Parepare, indomaritim.id – Parepare adalah kota kecil yang terletak di Provinsi Sulawesi Selatan. Parepare memiliki empat pelabuhan yang berpotensi menjadi penopang perekonomian di Kawasan Timur Indonesia (KTI). Selain Pelabuhan Makassar yang menjadi penghubung sekaligus pelabuhan terbesar di wilayah timur Indonesia, potensi industri maritim besar tersimpan di pelabuhan Parepare.
Menurut penjelasan PT Pelabuhan Indonesia IV (Persero), dalam media Kabar 4, empat pelabuhan di kota Parepare, yakni Pelabuhan Nusantara, Cappa Ujung, Lontange dan Pelabuhan Cempae. Tiga dari empat pelabuhan itu dikelola oleh PT Pelabuhan Indonesia IV (Persero), yakni Pelabuhan Nusantara, Cappa ujung dan Pelabuhan Lontange.
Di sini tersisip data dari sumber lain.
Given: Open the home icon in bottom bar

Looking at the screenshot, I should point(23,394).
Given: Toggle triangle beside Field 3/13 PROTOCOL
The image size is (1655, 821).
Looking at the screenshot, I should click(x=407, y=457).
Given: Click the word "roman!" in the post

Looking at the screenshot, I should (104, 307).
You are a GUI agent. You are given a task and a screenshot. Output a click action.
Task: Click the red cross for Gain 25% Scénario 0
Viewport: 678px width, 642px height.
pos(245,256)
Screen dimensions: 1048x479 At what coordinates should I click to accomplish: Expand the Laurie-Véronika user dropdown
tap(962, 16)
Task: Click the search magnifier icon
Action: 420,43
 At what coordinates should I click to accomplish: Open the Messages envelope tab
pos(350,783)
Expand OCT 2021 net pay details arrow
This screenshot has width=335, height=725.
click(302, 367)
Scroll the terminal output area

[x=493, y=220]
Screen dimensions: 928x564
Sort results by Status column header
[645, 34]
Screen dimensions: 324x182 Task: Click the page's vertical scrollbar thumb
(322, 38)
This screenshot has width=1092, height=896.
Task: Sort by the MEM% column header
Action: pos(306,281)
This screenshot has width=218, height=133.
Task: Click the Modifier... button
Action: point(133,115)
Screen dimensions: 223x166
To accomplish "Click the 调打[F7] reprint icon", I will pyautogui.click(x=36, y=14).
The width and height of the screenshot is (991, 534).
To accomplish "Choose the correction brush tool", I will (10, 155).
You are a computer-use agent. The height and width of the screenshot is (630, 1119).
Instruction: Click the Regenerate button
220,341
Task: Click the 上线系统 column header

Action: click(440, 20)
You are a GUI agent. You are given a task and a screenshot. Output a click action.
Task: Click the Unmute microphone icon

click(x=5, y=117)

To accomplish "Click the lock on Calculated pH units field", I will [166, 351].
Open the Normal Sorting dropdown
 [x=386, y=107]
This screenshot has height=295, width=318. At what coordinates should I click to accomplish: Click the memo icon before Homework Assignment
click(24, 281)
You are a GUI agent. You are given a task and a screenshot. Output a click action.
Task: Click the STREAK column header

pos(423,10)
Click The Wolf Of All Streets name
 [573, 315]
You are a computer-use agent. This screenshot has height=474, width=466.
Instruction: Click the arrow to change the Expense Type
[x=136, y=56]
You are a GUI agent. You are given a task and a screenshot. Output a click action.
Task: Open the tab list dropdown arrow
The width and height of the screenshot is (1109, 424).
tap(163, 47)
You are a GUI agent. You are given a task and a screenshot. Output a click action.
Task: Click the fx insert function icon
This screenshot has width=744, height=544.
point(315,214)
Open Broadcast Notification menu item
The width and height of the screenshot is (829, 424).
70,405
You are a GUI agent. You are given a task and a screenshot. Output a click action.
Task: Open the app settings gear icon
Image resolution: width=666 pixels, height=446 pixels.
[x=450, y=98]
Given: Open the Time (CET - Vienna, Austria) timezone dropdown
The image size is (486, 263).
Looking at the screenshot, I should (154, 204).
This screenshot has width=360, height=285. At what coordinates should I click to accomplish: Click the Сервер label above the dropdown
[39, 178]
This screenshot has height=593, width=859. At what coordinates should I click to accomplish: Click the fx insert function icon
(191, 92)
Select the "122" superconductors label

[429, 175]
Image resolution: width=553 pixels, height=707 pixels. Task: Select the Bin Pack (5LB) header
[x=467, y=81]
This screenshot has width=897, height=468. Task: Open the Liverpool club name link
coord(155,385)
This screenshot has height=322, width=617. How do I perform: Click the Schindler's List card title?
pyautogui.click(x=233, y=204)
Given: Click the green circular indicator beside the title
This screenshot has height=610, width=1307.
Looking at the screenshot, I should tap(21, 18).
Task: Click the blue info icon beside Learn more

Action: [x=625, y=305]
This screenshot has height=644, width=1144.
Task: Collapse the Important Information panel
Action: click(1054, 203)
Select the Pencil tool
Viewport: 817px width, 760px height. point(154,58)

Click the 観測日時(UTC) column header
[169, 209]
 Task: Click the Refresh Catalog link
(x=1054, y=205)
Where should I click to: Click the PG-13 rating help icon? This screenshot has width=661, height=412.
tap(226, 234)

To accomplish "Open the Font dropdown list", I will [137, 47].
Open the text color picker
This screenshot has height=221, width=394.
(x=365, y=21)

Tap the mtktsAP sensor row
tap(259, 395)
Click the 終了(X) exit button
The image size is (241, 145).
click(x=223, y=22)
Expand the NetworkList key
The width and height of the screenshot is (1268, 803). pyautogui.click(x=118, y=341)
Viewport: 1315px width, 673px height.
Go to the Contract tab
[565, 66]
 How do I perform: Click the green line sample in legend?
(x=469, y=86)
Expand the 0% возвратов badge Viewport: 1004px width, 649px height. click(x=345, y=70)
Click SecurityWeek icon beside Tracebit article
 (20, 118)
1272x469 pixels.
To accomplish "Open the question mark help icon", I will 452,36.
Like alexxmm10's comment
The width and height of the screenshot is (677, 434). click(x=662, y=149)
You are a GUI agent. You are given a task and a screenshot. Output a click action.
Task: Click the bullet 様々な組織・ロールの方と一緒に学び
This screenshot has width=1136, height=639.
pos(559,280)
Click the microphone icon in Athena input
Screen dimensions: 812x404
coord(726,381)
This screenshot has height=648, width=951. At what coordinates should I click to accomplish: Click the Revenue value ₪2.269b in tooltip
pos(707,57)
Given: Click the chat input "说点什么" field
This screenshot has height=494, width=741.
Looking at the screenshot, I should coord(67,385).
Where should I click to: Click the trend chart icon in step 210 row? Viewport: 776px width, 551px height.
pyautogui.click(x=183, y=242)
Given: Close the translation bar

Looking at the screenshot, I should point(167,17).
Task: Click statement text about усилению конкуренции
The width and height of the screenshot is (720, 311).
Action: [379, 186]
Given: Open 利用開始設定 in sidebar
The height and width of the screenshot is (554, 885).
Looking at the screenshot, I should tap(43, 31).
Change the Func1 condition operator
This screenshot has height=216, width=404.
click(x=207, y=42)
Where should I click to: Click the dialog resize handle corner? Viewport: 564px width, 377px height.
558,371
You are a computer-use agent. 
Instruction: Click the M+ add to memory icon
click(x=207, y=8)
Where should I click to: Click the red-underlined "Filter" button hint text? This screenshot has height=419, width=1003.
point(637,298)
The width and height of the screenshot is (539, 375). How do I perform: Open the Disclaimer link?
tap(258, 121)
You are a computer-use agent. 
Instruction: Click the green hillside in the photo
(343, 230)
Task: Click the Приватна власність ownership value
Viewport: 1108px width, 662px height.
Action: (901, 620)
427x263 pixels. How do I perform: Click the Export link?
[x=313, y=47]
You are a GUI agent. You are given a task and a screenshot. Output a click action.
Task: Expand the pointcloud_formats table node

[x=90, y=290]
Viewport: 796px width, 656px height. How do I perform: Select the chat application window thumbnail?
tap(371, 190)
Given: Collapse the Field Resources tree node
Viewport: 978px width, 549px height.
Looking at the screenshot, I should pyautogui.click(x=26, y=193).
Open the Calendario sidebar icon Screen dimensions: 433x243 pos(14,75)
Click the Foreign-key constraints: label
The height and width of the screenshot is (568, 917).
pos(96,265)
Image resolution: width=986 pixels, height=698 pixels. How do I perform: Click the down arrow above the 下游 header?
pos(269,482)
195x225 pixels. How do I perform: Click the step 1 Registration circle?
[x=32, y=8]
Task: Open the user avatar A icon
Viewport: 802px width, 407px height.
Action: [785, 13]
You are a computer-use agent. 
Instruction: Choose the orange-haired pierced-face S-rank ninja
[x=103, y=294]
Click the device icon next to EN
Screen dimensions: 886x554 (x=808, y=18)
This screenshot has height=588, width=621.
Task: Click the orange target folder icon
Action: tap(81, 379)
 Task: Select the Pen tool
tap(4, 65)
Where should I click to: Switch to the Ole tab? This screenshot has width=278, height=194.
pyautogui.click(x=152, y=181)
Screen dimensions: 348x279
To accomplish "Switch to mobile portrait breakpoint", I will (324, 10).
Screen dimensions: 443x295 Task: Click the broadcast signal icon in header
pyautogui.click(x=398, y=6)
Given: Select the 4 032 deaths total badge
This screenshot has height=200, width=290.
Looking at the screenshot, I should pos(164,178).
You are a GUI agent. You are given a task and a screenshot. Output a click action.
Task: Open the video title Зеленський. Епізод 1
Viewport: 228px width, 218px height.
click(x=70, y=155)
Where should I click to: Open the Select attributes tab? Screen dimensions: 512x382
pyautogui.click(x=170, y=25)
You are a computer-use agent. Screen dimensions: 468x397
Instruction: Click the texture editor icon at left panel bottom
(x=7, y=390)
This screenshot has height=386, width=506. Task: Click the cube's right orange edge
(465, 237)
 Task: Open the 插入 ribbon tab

Ketiganya memiliki spesifikasi masing-masing, yaitu Nusantara sebagai pelabuhan penumpang, Cappa Ujung untuk aktivitas petikemas dan Lontange sebagai pelabuhan tempat berlabuh kapal-kapal kayu pinisi yang kebanyakan mengangkut sembako untuk dikirim ke beberapa wilayah di timur Indonesia.
Dalam perkembangannya, ketiga pelabuhan yang dikelola PT Pelindo IV ini membutuhkan perhatian khusus karena memudarnya aktivitas yang menjadi andalan masing-masing. Namun, hanya Pelabuhan Nusantara yang hingga kini masih memiliki aktivitas yang cukup lancar dengan naik dan turunnya penumpang dari pelabuhan tersebut.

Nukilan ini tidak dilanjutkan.